Was genau der Bengale dort tat, konnte ich nicht erahnen. Ich war auch der Meinung, dass es nicht die Zeit für Origami war, hielt mich mit Kritik aber zurück und wartete ungeduldig ab.
Nachdem er fertig war, entfaltete er das Blatt wieder und präsentierte uns eine Papierkette, die aus einer Wolfsgruppe bestand. Er hängte sie quer vor die Frontscheibe. Toll. Eine Partygirlande. Das war es, was wir jetzt brauchten. Ich schüttelte ungläubig den Kopf. Ich war von Verrückten umgeben, die den Ernst der Lage nicht erkannt hatten.

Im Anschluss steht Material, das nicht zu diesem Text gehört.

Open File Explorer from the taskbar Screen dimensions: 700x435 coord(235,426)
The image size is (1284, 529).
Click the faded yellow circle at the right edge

Ich wollte mich bereits an der Ausarbeitung einer neuen Idee machen, doch der Bengale hielt mich zurück. Er drückte uns stattdessen Taschenlampen in die Pfoten und forderte uns auf, die Kette zu beleuchten.
Wir schalteten das Licht an, suchten uns die richtige Entfernung und sahen dann in der Ferne die Schatten eines großen Wolfsrudels auf der Fassade des Rathauses. Die dunkle Silhouette sah bedrohlich aus. Das mussten wohl auch die Waschbären gedacht haben, denn sie hielten plötzlich inne, wussten zunächst nicht, wie sie reagieren sollten und berieten sich kurz. Offenbar waren sie so beeindruckt, dass sie sich nach wenigen Sekunden duckten, in die Schatten verkrochen und den Rückzug antraten. Sie verschwanden so schnell aus der Stadt, wie sie gekommen waren, ohne auch nur den kleinsten Schaden angerichtet oder etwas gestohlen zu haben.
Kurz darauf kamen der Mann und die Frau zu uns zurück.
»Na, war alles ruhig in der Zwischenzeit oder ist etwas Aufregendes passiert, das wir verpasst haben?«
Ich schüttelte nur den Kopf, gähnte übertrieben laut und ließ mich müde auf das Bett fallen. Ich versicherte ihnen, dass es ein Abend voller Langeweile gewesen war.